Details and support for the model

The inferred “dimer-mitogenome” intermediate of the C. azureus mtDNA (Figure 5B) could be formed by two entire mitogenomes or from two longer mtDNA fragments that include all L-coding genes (namely from tRNA-Q to CR, Figure 5A). While the duplication of a very large fragment is unusual in vertebrate mitogenomes, the dimeric mitogenome molecule has been observed in many animals [17, 41, 42] including almost all mammals [43]. Therefore, a duplication of the complete genome is more likely than the duplication of a very large fragment.
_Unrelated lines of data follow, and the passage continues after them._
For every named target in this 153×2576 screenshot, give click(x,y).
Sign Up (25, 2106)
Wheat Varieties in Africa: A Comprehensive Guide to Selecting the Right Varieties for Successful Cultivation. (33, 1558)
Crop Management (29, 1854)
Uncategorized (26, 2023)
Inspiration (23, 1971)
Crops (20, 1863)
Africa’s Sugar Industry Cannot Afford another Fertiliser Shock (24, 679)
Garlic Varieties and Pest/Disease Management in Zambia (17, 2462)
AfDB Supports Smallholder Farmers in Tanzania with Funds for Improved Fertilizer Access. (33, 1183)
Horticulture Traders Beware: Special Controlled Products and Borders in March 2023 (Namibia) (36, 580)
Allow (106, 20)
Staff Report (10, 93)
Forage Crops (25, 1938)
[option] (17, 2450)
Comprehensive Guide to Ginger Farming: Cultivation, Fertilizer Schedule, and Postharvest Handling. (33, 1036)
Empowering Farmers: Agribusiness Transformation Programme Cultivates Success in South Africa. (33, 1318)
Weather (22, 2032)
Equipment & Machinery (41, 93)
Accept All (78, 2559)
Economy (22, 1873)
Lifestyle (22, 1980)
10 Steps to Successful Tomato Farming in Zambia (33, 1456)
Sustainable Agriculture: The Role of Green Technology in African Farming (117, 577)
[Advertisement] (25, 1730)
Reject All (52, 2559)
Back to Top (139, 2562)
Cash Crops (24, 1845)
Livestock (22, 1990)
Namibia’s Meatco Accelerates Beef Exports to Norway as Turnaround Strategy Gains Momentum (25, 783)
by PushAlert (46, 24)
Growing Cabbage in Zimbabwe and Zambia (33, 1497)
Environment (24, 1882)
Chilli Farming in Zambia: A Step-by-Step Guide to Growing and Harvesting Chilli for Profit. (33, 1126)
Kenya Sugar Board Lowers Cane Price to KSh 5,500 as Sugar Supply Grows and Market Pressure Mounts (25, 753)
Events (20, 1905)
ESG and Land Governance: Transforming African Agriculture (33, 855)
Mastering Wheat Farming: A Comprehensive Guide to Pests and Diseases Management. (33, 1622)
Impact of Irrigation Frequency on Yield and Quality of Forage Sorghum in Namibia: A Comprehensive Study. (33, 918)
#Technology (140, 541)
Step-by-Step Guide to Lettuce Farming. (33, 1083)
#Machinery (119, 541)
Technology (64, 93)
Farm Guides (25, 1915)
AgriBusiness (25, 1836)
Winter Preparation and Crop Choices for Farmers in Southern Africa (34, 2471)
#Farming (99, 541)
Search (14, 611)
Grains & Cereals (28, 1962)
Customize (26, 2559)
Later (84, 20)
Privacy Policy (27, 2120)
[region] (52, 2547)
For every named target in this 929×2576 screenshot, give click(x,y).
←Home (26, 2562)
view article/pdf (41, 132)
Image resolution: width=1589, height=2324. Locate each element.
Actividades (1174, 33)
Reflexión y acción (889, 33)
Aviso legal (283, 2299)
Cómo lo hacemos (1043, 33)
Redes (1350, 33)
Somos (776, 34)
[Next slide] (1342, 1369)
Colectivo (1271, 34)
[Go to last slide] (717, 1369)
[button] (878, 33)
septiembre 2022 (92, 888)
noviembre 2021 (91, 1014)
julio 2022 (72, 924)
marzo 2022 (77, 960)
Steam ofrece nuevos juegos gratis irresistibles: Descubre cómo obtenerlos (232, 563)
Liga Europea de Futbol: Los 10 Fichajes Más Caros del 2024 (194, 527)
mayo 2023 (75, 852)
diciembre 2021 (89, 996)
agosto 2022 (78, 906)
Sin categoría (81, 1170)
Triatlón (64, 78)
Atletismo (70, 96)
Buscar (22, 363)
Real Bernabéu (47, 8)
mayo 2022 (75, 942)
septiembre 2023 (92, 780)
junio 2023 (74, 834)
The inferred intermediate rearrangement for the C. azureus mitogenome is similar to that of the TDNL [15]. The crucial step in both models is that one set of light and heavy strand promoters lost function. The two non-coding regions (NC-1, NC-2) present in the C. azureus mitogenome provide evidence for this intermediate step. When comparing the CR structure with those of other fishes, we found that the 687 bp NC-2 region includes possible TAS-1 and CSB-2 sequences, but not the LSP or HSP (after CSB; Figure 3). This feature provides evidence that one set of transcriptional promoters in the CR lost function (Figure 5C). To date, no conserved sequences of the LSP and the HSP have been found in teleostean fishes. However, the logical position of the promoters in the C. azureus mitogenome would be in NC-1 for the following reasons. First, most researches [1, 37, 38] agrees that the HSP and LSP must be located very close to tRNA-F and the 5’ end of the 12S rRNA gene. NC-1 is the closest region to those genes. Second, NC-1 is located where the two gene clusters are separated by their transcription polarities, allowing transcription to originate in both directions (Figure 5D). According to previous studies, the LSP and HSP must be located in a non-coding region not far from 3’ end of CSB (close to the origin of replication for the H-strand: OH) because the RNA primer from LSP to OH is necessary for mitochondrial replication [1, 44]. Again, NC-1 is the closest, sufficiently long non-coding region located downstream of CSB (Figure 1, Additional file 3: Table S3a). In summary, the features of NC-1 support the interpretation that “the other CR retains the promoters” in our model.

Conclusions

In summary, we determined the complete mitochondrial genomes of four flatfishes, Crossorhombus azureus (blue flounder), Grammatobothus krempfi, Pleuronichthys cornutus, and Platichthys stellatus. The genes of the C. azureus mitogenome are extensively rearranged with eight of nine genes on the L-strand in the same polarity and their relative order unchanged. A mechanism similar to the TDNL model is proposed to explain the origin of these special features. The model also explains the gene-rearrangements in which genes are clustered in the same polarity (L- or H-strand coding) with their relative order unchanged.

Data accession

Sequences were deposited in the NCBI [JQ639068, JQ639069, JQ639071, NC_010966].